Rodeo workers teach kids safety lessons — the cowboy way
Scott G. Winterton, Deseret News
WEST VALLEY CITY — Rodeo clowns were the teachers Monday at the Dancing Moose Montessori School.
Students and staff took a departure from classroom instruction to learn firsthand knowledge from professional bullfighters and cattle ropers as part of the private school's ranch and farm week, leading up to Pioneer Day on Saturday.
"Our goal at Dancing Moose is to educate the whole child," said Joyce Sibbett, co-founder and president of the private school.
The unusual and colorful guests helped to educate the country side of the children, with lasso tutorials and bull-avoiding training, all of which were explained with a drawl.
Sibbett said the assembly wasn't out of the ordinary for the school, which tries to make its summer session seem like an educational vacation compared to the rest of the year.
"We really focus on the idea that summer is sunny and fun," she said. "There are a lot of activities, and we don't want the children to miss out on those."
Days of '47 rodeo barrel man Mark Swingler donned full makeup and slouchy suspenders as he entertained the children while also imparting safety tips. Swingler related his barrel and elbow pads to the precautions his young audience should take when riding bikes and scooters.
"If I get hit," he said, punching his barrel, "I'm going to be OK, right? We're going to wear helmets, right?"
Most of the children were delighted with their new friends, though a few of the youngest found the clowns to be more scary than funny.
In addition to being entertained by men in drums and cowboys with loops, most of the 150 students at the school will take a field trip to Wheeler Farm this week to learn about Utah's farm history.
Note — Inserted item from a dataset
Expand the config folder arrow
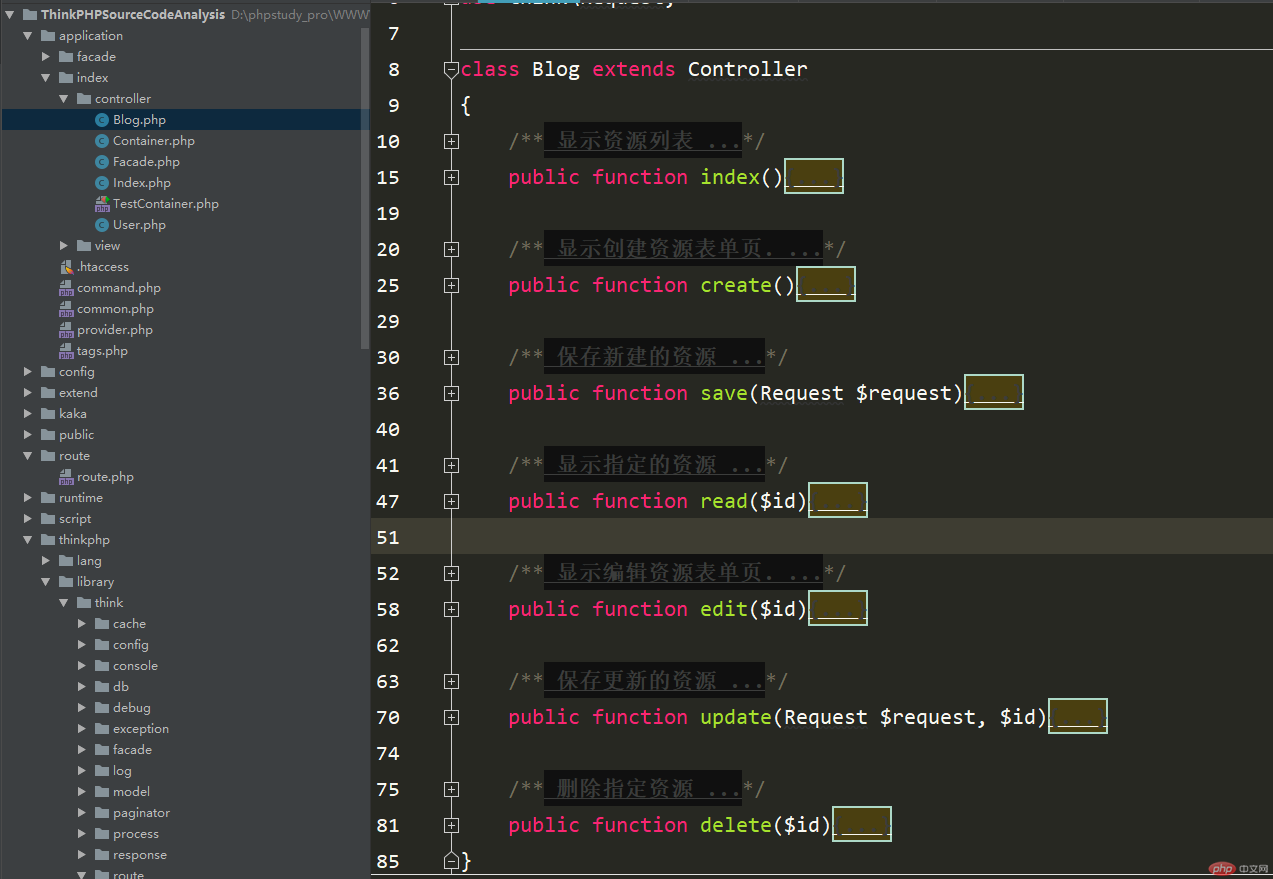This screenshot has height=879, width=1273. click(x=28, y=372)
Also Monday, Kelly Stevens' class of first- and second-grade students worked together to "milk" a "cow" — a small wooden form in the shape of a holstein whose udders consisted of a rubber glove with holes in the finger tips. The kids each took turns giggling and squirting watered-down white paint from the faux bovine. They were scheduled to shake cream into "homemade butter," Stevens said.
"School-made butter," one girl corrected.
Each week of the summer program has a different theme, and it's particularly helpful for students who are a little behind in certain subjects, Sibbett said.
"It's just a huge boost," Sibbett said.
The school serves children from age 18 months to second-graders, and everyone three and older goes on field trips.
"There's constant fun (and) the learning activities that go along with it," Sibbett said.